Features

Happy and horrifying

... October faces

by Shirley Rabb


It is easy enough to find information about Halloween on the Internet as I did. Some of the facts were new to me and most interesting. Although I know that Halloween is an annual celebration, I wonder just what is it actually a celebration of? Some claim it is a kind of demon worship and others think it is just a harmless vestige of some ancient pagan ritual.

The custom of Halloween was brought to America in the 1840’s by the Irish immigrants fleeing their country’s potato famine. The Jack-O-Lantern custom probably came from Irish folklore. As the tale is told, a man named Jack, who was notorious as a drunkard and trickster, tricked Satan into climbing a tree. Jack then carved an image of a cross in the tree’s trunk, trapping the devil up the tree. Jack made a deal with the devil that, if he would never tempt him again, he would promise to let him down from the tree. After Jack died, he was denied entrance to Heaven because of his evil ways, but he was also denied access to Hell because he had tricked the devil. Instead, the devil gave him a single ember to light his way through the frigid darkness. The ember was placed inside a hollowed-out turnip to keep it glowing longer as he wandered through eternal darkness on the earth. The Irish used turnips as their “Jack’s lanterns” originally.  But when the immigrants came to America, they found that pumpkins were far more plentiful than turnips. So the Jack-O-Lantern in America was a hollowed-out pumpkin, lit with an ember.

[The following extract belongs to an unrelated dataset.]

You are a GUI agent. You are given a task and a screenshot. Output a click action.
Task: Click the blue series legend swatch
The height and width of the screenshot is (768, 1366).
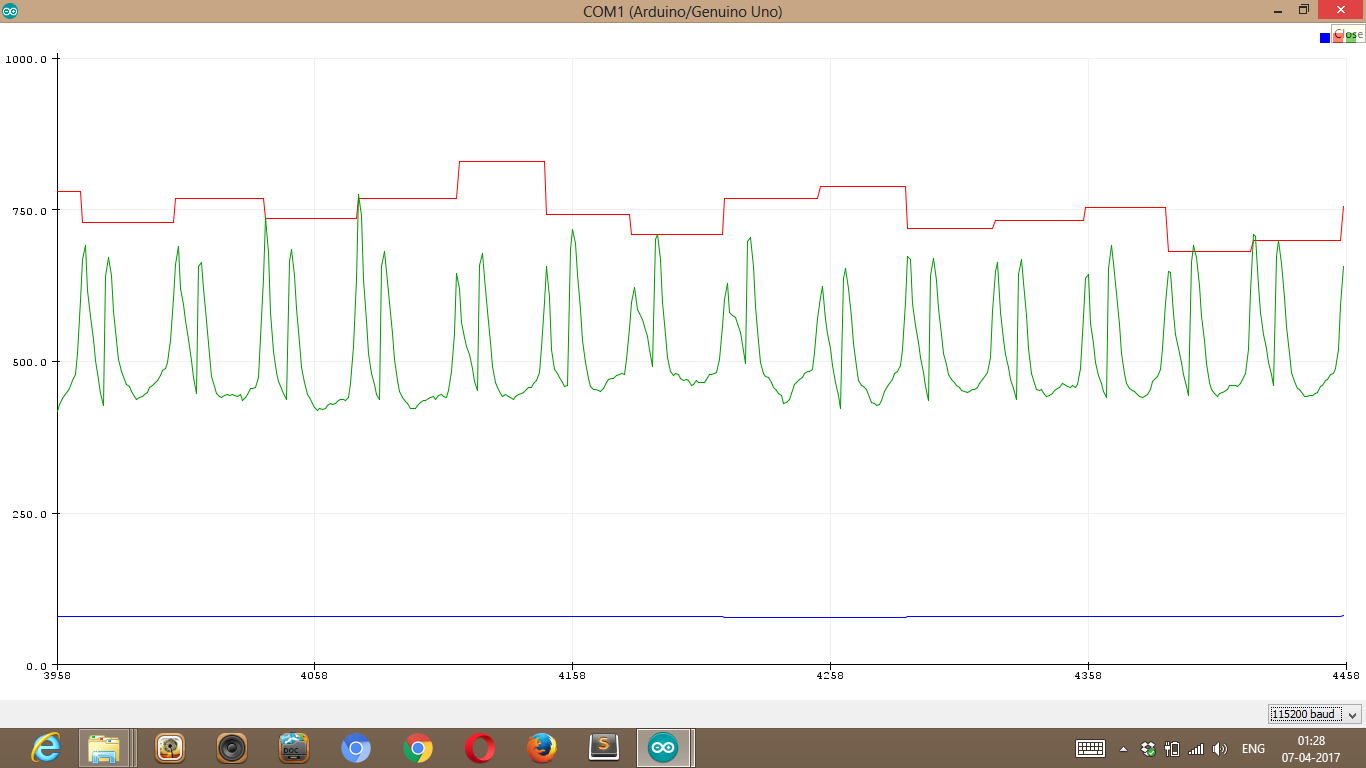click(x=1325, y=38)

As the ghosts and goblins start their assent from the lower depths of scary places, Melrosians prepare to welcome them. The happy hand made Jack-O-Lanterns will ward off all the evil spirits this month.



A makeshift bucket with fragrant flowers, a smiling face in a shoe or a full-blown Jack on the park bench, are just some of the happy faces.



Mom and the kids line the stairs as daddy Jack displays a proud grin for all the neighbors to see. This sexy looking lantern comes with a pointed nose, cutaway eyelashes and eye brows.



Happy faces abound with and without their tops on. Eyes of different shapes seem to light up the days of this fall season time.



These scary faces with mouths chewed up or, wide open ready to chew will definitely terrify any oncoming ghoulish creatures.




Be it a box converted or a traditional Jack-O-Lantern cutout, we in Melrose are prepared for the onslaught of any demon, goblin or ghost that comes our way this October.